Ces nouveaux venus ont obtenu un droit de produire dans le cadre du programme d’aide au démarrage pour les marchés de proximité, qui, en 2023, a été exceptionnellement ouvert à un plus grand nombre de candidats à la demande du ministère de l’Agriculture, des Pêcheries et de l’Alimentation du Québec (MAPAQ). Ce dernier souhaitait combler les besoins du marché des circuits courts en donnant une chance à tous les intéressés, rapporte Paulin Bouchard, président de la Fédération des producteurs d’œufs du Québec. « Tous ceux qui répondaient aux critères minimaux ont été acceptés », précise-t-il. Depuis son lancement en 2017, ce programme limitait à cinq le nombre de candidats par année.
Craintes chez certains producteurs établis
Laurence Petitclerc, propriétaire du Poulailler Portn’œufs, dans la région de Québec, a été sélectionnée dans la première cohorte du programme de 500 poules pondeuses en 2017. Depuis, elle a acquis du quota et possède 1 500 poules pondeuses pour répondre à une demande qu’elle estime très forte dans le réseau de vente qu’elle a progressivement développé dans le secteur de Portneuf.

Données fournies:

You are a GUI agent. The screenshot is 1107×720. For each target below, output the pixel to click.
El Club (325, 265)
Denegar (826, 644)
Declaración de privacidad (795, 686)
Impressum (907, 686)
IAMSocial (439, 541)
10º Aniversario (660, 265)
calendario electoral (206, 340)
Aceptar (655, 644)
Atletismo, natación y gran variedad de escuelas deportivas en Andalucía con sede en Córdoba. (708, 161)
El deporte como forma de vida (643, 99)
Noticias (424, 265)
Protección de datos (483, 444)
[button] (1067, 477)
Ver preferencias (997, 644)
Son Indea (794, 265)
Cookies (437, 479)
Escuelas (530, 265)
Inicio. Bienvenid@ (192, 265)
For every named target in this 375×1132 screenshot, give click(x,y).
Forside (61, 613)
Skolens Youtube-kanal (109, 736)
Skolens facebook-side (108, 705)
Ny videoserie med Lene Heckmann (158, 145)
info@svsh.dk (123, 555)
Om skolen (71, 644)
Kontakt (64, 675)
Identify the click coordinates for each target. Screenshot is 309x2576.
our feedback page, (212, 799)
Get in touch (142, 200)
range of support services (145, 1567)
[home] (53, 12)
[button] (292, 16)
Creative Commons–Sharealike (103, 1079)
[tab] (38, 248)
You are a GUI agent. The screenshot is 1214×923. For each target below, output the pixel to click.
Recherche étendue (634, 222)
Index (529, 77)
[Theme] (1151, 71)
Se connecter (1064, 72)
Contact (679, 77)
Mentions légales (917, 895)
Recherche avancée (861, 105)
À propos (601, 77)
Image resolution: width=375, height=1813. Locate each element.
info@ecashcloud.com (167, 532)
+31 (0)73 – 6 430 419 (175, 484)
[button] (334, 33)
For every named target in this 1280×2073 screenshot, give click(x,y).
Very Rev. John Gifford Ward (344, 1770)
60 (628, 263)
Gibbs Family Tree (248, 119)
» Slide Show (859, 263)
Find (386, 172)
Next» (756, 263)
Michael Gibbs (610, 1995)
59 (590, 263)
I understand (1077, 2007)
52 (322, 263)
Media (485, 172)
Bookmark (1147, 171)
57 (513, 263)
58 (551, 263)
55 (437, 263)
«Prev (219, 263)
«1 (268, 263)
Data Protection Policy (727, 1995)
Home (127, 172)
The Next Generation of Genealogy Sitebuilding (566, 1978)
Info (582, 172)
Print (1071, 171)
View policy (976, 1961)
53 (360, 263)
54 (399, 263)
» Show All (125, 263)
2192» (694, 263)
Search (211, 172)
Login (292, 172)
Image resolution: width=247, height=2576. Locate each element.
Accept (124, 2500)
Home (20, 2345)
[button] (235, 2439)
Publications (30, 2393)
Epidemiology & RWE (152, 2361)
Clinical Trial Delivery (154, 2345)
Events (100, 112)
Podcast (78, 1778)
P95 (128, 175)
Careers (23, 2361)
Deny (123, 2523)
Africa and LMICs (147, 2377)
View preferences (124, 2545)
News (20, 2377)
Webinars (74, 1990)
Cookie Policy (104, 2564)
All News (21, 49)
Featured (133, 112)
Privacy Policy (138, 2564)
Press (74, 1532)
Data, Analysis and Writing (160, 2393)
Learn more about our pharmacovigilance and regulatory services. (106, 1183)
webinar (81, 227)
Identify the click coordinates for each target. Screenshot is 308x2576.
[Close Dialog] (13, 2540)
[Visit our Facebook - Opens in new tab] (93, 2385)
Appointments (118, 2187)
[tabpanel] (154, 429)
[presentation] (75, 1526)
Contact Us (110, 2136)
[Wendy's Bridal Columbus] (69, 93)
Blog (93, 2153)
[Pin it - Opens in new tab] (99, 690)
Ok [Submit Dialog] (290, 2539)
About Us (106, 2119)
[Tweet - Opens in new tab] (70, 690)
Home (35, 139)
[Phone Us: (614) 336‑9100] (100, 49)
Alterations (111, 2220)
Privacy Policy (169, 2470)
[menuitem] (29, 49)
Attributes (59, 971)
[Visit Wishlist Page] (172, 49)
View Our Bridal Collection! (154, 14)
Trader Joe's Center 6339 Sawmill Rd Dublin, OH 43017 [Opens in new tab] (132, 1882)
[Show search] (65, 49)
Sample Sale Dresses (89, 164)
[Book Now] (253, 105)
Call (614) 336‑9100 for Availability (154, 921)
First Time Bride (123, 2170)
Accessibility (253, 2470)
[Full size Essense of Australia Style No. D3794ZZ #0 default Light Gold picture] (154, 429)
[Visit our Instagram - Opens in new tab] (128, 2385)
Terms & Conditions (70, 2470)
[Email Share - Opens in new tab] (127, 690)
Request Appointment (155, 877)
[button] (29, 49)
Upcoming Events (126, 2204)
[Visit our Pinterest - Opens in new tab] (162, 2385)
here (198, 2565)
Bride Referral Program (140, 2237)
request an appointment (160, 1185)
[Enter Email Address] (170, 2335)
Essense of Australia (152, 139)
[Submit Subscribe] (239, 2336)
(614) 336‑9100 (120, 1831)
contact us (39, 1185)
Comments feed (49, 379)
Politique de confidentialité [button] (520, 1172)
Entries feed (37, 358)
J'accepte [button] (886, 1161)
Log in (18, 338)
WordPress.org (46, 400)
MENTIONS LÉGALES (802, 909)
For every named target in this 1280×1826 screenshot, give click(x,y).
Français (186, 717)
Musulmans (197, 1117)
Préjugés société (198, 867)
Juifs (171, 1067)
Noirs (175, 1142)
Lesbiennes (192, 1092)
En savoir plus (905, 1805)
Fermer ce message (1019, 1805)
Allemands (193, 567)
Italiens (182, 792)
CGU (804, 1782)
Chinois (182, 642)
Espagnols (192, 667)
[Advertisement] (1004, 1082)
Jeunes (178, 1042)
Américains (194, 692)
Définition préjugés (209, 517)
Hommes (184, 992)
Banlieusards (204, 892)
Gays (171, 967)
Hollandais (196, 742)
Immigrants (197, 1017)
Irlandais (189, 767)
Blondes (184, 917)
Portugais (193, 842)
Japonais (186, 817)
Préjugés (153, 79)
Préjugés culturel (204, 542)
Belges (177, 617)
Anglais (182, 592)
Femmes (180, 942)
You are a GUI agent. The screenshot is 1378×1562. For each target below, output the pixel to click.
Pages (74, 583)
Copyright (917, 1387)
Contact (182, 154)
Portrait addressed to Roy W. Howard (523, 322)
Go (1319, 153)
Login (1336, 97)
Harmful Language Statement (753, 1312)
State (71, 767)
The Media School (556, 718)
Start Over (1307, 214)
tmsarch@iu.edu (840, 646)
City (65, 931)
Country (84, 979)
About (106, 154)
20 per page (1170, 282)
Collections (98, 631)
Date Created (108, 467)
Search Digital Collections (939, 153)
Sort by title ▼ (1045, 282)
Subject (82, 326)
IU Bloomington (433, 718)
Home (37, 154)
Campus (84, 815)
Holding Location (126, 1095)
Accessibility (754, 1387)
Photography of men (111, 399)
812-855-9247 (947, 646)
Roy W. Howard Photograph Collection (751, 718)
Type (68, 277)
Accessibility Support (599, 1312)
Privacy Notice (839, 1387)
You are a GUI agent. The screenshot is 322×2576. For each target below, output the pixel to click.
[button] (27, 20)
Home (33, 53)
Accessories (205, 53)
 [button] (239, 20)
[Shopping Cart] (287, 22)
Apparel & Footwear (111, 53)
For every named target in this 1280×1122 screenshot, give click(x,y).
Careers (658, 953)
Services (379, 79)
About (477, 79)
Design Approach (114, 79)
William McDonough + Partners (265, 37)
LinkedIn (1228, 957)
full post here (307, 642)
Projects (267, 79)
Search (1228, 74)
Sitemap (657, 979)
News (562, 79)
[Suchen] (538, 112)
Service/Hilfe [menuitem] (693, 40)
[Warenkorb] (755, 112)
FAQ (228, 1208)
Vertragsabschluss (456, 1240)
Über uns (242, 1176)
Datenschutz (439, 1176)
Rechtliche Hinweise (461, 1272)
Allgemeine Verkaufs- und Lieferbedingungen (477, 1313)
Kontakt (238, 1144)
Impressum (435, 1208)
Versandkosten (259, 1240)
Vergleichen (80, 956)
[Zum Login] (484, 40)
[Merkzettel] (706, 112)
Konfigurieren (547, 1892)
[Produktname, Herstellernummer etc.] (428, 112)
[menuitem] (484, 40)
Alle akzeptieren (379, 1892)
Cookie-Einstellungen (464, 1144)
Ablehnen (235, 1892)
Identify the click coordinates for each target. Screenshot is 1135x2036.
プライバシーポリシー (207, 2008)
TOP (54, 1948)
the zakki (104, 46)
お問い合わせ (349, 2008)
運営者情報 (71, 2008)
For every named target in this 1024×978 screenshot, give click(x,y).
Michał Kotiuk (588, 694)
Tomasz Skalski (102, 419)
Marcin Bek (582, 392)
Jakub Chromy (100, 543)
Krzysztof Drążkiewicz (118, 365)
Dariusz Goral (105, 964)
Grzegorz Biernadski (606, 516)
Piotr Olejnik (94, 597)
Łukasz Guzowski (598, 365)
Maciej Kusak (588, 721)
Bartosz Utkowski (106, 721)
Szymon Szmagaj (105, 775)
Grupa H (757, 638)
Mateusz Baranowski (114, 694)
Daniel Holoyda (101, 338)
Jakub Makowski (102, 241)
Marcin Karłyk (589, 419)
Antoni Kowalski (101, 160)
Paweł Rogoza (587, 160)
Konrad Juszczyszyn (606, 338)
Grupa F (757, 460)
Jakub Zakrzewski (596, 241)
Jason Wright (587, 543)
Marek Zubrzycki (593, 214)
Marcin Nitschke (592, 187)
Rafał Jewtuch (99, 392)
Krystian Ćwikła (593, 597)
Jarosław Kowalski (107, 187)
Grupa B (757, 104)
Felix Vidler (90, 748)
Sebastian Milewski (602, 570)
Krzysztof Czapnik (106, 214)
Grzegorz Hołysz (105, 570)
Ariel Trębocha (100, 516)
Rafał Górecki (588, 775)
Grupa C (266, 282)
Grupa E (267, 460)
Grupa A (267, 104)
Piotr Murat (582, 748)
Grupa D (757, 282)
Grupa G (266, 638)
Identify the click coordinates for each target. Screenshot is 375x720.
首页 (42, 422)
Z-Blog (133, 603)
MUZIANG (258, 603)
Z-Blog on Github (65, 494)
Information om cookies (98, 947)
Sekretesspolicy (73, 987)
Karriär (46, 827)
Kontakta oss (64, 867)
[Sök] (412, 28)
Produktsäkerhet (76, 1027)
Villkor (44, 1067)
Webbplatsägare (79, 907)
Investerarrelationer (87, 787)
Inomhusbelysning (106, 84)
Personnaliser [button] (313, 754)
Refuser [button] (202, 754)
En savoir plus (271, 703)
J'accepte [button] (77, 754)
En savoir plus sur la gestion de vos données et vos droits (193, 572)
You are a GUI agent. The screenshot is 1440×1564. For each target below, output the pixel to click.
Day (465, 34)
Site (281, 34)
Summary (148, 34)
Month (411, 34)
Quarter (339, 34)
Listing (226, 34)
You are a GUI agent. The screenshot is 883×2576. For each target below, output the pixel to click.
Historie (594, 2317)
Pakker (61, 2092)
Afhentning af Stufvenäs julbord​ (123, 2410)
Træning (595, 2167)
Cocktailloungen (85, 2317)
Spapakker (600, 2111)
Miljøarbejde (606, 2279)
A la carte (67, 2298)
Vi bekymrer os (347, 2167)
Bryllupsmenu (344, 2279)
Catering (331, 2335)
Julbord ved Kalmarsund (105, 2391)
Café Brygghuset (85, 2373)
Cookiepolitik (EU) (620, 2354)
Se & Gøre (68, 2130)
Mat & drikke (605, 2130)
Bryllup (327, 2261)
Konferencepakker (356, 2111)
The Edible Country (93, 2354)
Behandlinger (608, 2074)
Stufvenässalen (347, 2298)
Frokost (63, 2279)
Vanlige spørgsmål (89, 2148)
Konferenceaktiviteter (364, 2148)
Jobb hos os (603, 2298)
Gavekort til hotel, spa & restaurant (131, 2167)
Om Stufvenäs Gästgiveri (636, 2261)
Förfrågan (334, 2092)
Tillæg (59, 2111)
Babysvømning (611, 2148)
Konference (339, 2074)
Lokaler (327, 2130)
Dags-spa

Consigne 1:
Mettez sous forme de liste numérotée les lignes de la liste, en commençant par celle qui contient « En savoir plus sur » et en terminant par celle qui contient « Pakker (61, 2092) ». Omettez les lignes vides.
Consigne 2:
Rédigez la suite du texte sur les producteurs d'œufs du Québec, à partir de sa dernière phrase.
Le texte et la liste ne proviennent pas de la même source.

Réponse 1:
1. En savoir plus sur la gestion de vos données et vos droits (193, 572)
2. You are a GUI agent. The screenshot is 1440×1564. For each target below, output the pixel to click.
3. Day (465, 34)
4. Site (281, 34)
5. Summary (148, 34)
6. Month (411, 34)
7. Quarter (339, 34)
8. Listing (226, 34)
9. You are a GUI agent. The screenshot is 883×2576. For each target below, output the pixel to click.
10. Historie (594, 2317)
11. Pakker (61, 2092)

Réponse 2:
L’arrivée de nouveaux concurrents dans son secteur, après l’octroi d’une vingtaine de nouveaux quotas de production dernièrement, la préoccupe énormément. « Je n’étais pas vraiment d’accord avec cette décision et je sais qu’il y en a deux, pas très loin, qui n’ont pas encore commencé. On verra ce que ça donne. Moi, au moins, je suis déjà établie depuis six ans », se rassure-t-elle.
De la même manière, Valérie Campeau, qui a aussi été sélectionnée dans la première cohorte du programme, estime que l’arrivée massive de nouveaux joueurs risque de saturer le marché, surtout dans les régions où des quotas ont été accordés à plusieurs fermes voisines, souligne-t-elle. « Je pense qu’il n’y en aura pas de nouveaux dans mon secteur; je reste assez isolée », se console celle qui produit également des légumes pendant l’été pour des paniers bio.
Pour sa part, Jean-Mathieu D’Amour, le propriétaire de l’entreprise Les oeufs Fraserville, à Rivière-du-Loup, mise sur sa croissance pour demeurer concurrentiel sur les marchés de proximité. « Parmi les producteurs du programme 500 pondeuses, je suis parmi les plus gros, car j’ai réussi, en rachetant du quota, à avoir un grand volume de production, ce qui me qui permet de réaliser des économies d’échelle et d’avoir des prix concurrentiels », illustre-t-il.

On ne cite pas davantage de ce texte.